= EXERCISE OBJECTIVE =
Present every line of the data below as a JSON list of strings, one string per line, leaving out any blank lines.

(Saved data entries)
━━━━
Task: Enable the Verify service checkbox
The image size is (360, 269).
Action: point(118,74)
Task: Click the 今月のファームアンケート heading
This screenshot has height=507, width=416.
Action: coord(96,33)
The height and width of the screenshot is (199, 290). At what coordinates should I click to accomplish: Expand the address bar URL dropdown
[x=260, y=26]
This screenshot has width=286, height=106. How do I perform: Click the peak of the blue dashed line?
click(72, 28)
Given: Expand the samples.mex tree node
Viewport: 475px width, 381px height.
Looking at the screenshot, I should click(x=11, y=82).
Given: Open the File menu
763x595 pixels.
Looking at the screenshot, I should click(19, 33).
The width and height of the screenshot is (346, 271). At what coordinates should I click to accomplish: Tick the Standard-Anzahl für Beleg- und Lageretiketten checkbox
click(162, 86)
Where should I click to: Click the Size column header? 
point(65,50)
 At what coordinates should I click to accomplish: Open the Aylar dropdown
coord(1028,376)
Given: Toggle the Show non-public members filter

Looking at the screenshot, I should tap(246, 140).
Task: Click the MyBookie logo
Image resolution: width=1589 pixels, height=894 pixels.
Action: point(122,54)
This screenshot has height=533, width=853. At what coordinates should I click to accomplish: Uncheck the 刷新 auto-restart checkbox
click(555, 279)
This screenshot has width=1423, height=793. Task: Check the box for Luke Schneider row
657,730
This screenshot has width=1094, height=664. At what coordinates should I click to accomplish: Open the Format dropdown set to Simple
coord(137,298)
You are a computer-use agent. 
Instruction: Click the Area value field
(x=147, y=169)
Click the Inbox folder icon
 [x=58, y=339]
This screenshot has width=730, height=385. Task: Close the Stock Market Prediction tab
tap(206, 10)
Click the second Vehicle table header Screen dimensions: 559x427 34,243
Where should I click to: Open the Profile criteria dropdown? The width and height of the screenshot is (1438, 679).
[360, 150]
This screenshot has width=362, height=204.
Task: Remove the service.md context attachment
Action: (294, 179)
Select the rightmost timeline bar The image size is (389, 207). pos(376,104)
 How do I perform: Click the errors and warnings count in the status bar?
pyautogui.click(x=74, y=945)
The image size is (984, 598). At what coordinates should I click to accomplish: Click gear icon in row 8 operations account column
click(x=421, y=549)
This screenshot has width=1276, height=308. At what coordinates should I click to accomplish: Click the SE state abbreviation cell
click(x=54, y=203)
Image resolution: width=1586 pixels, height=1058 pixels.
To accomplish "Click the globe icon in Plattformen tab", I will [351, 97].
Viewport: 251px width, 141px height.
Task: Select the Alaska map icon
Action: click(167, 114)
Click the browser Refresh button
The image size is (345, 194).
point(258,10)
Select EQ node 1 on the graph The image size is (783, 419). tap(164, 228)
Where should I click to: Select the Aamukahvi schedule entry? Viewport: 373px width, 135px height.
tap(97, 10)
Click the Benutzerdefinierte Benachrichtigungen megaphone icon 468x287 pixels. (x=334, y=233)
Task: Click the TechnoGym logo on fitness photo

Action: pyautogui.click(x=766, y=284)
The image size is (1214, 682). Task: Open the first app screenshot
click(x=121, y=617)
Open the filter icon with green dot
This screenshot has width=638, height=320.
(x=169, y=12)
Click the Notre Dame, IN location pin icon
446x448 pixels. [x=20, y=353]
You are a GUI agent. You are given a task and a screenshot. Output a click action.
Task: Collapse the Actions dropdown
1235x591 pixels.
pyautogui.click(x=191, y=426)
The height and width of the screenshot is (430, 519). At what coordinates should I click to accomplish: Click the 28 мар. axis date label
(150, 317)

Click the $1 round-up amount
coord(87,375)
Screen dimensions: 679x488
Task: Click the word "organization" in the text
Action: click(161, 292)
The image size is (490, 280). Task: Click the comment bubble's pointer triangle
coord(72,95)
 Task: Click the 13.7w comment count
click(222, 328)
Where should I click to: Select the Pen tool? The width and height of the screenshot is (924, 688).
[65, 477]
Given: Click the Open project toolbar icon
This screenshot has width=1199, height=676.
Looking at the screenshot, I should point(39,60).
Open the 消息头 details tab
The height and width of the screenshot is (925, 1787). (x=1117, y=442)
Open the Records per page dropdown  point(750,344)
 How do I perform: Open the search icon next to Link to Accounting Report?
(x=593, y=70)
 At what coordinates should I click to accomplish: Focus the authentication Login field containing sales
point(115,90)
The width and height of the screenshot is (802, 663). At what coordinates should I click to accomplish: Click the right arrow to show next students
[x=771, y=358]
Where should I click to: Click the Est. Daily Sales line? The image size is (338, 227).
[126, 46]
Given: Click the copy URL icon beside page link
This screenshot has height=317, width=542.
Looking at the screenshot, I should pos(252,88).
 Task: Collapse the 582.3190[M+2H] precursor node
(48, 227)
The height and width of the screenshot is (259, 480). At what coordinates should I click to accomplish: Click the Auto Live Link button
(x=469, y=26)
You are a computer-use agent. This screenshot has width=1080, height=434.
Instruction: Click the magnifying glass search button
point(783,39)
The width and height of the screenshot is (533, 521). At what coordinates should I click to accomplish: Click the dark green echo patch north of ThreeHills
━━━━
= COMPLETE ANSWER =
[
  "Task: Enable the Verify service checkbox",
  "The image size is (360, 269).",
  "Action: point(118,74)",
  "Task: Click the 今月のファームアンケート heading",
  "This screenshot has height=507, width=416.",
  "Action: coord(96,33)",
  "The height and width of the screenshot is (199, 290). At what coordinates should I click to accomplish: Expand the address bar URL dropdown",
  "[x=260, y=26]",
  "This screenshot has width=286, height=106. How do I perform: Click the peak of the blue dashed line?",
  "click(72, 28)",
  "Given: Expand the samples.mex tree node",
  "Viewport: 475px width, 381px height.",
  "Looking at the screenshot, I should click(x=11, y=82).",
  "Given: Open the File menu",
  "763x595 pixels.",
  "Looking at the screenshot, I should click(19, 33).",
  "The width and height of the screenshot is (346, 271). At what coordinates should I click to accomplish: Tick the Standard-Anzahl für Beleg- und Lageretiketten checkbox",
  "click(162, 86)",
  "Where should I click to: Click the Size column header? ",
  "point(65,50)",
  " At what coordinates should I click to accomplish: Open the Aylar dropdown",
  "coord(1028,376)",
  "Given: Toggle the Show non-public members filter",
  "Looking at the screenshot, I should tap(246, 140).",
  "Task: Click the MyBookie logo",
  "Image resolution: width=1589 pixels, height=894 pixels.",
  "Action: point(122,54)",
  "This screenshot has height=533, width=853. At what coordinates should I click to accomplish: Uncheck the 刷新 auto-restart checkbox",
  "click(555, 279)",
  "This screenshot has width=1423, height=793. Task: Check the box for Luke Schneider row",
  "657,730",
  "This screenshot has width=1094, height=664. At what coordinates should I click to accomplish: Open the Format dropdown set to Simple",
  "coord(137,298)",
  "You are a computer-use agent. ",
  "Instruction: Click the Area value field",
  "(x=147, y=169)",
  "Click the Inbox folder icon",
  " [x=58, y=339]",
  "This screenshot has width=730, height=385. Task: Close the Stock Market Prediction tab",
  "tap(206, 10)",
  "Click the second Vehicle table header Screen dimensions: 559x427 34,243",
  "Where should I click to: Open the Profile criteria dropdown? The width and height of the screenshot is (1438, 679).",
  "[360, 150]",
  "This screenshot has width=362, height=204.",
  "Task: Remove the service.md context attachment",
  "Action: (294, 179)",
  "Select the rightmost timeline bar The image size is (389, 207). pos(376,104)",
  " How do I perform: Click the errors and warnings count in the status bar?",
  "pyautogui.click(x=74, y=945)",
  "The image size is (984, 598). At what coordinates should I click to accomplish: Click gear icon in row 8 operations account column",
  "click(x=421, y=549)",
  "This screenshot has width=1276, height=308. At what coordinates should I click to accomplish: Click the SE state abbreviation cell",
  "click(x=54, y=203)",
  "Image resolution: width=1586 pixels, height=1058 pixels.",
  "To accomplish \"Click the globe icon in Plattformen tab\", I will [351, 97].",
  "Viewport: 251px width, 141px height.",
  "Task: Select the Alaska map icon",
  "Action: click(167, 114)",
  "Click the browser Refresh button",
  "The image size is (345, 194).",
  "point(258,10)",
  "Select EQ node 1 on the graph The image size is (783, 419). tap(164, 228)",
  "Where should I click to: Select the Aamukahvi schedule entry? Viewport: 373px width, 135px height.",
  "tap(97, 10)",
  "Click the Benutzerdefinierte Benachrichtigungen megaphone icon 468x287 pixels. (x=334, y=233)",
  "Task: Click the TechnoGym logo on fitness photo",
  "Action: pyautogui.click(x=766, y=284)",
  "The image size is (1214, 682). Task: Open the first app screenshot",
  "click(x=121, y=617)",
  "Open the filter icon with green dot",
  "This screenshot has width=638, height=320.",
  "(x=169, y=12)",
  "Click the Notre Dame, IN location pin icon",
  "446x448 pixels. [x=20, y=353]",
  "You are a GUI agent. You are given a task and a screenshot. Output a click action.",
  "Task: Collapse the Actions dropdown",
  "1235x591 pixels.",
  "pyautogui.click(x=191, y=426)",
  "The height and width of the screenshot is (430, 519). At what coordinates should I click to accomplish: Click the 28 мар. axis date label",
  "(150, 317)",
  "Click the $1 round-up amount",
  "coord(87,375)",
  "Screen dimensions: 679x488",
  "Task: Click the word \"organization\" in the text",
  "Action: click(161, 292)",
  "The image size is (490, 280). Task: Click the comment bubble's pointer triangle",
  "coord(72,95)",
  " Task: Click the 13.7w comment count",
  "click(222, 328)",
  "Where should I click to: Select the Pen tool? The width and height of the screenshot is (924, 688).",
  "[65, 477]",
  "Given: Click the Open project toolbar icon",
  "This screenshot has width=1199, height=676.",
  "Looking at the screenshot, I should point(39,60).",
  "Open the 消息头 details tab",
  "The height and width of the screenshot is (925, 1787). (x=1117, y=442)",
  "Open the Records per page dropdown  point(750,344)",
  " How do I perform: Open the search icon next to Link to Accounting Report?",
  "(x=593, y=70)",
  " At what coordinates should I click to accomplish: Focus the authentication Login field containing sales",
  "point(115,90)",
  "The width and height of the screenshot is (802, 663). At what coordinates should I click to accomplish: Click the right arrow to show next students",
  "[x=771, y=358]",
  "Where should I click to: Click the Est. Daily Sales line? The image size is (338, 227).",
  "[126, 46]",
  "Given: Click the copy URL icon beside page link",
  "This screenshot has height=317, width=542.",
  "Looking at the screenshot, I should pos(252,88).",
  " Task: Collapse the 582.3190[M+2H] precursor node",
  "(48, 227)",
  "The height and width of the screenshot is (259, 480). At what coordinates should I click to accomplish: Click the Auto Live Link button",
  "(x=469, y=26)",
  "You are a computer-use agent. This screenshot has width=1080, height=434.",
  "Instruction: Click the magnifying glass search button",
  "point(783,39)",
  "The width and height of the screenshot is (533, 521). At what coordinates should I click to accomplish: Click the dark green echo patch north of ThreeHills"
]